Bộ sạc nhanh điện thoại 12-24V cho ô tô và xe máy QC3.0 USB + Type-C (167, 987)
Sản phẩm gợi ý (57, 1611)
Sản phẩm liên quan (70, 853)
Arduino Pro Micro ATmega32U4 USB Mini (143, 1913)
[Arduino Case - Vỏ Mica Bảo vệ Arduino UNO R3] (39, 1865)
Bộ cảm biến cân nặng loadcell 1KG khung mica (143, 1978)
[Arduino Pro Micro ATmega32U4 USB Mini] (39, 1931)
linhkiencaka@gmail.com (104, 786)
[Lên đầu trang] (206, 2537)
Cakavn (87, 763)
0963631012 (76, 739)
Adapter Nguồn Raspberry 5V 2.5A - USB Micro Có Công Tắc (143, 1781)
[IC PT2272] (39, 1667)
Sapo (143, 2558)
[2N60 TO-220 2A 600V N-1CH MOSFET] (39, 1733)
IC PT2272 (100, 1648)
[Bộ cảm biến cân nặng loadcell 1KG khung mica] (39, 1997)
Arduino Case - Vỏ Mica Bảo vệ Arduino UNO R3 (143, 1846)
----------------
Beginning with the line holding "[Arduino Pro Micro" and ending with the line holding "Sapo (143, 2558)", write out the stretch of material above exactly; add no further lines.

- _Task result_
[Arduino Pro Micro ATmega32U4 USB Mini] (39, 1931)
linhkiencaka@gmail.com (104, 786)
[Lên đầu trang] (206, 2537)
Cakavn (87, 763)
0963631012 (76, 739)
Adapter Nguồn Raspberry 5V 2.5A - USB Micro Có Công Tắc (143, 1781)
[IC PT2272] (39, 1667)
Sapo (143, 2558)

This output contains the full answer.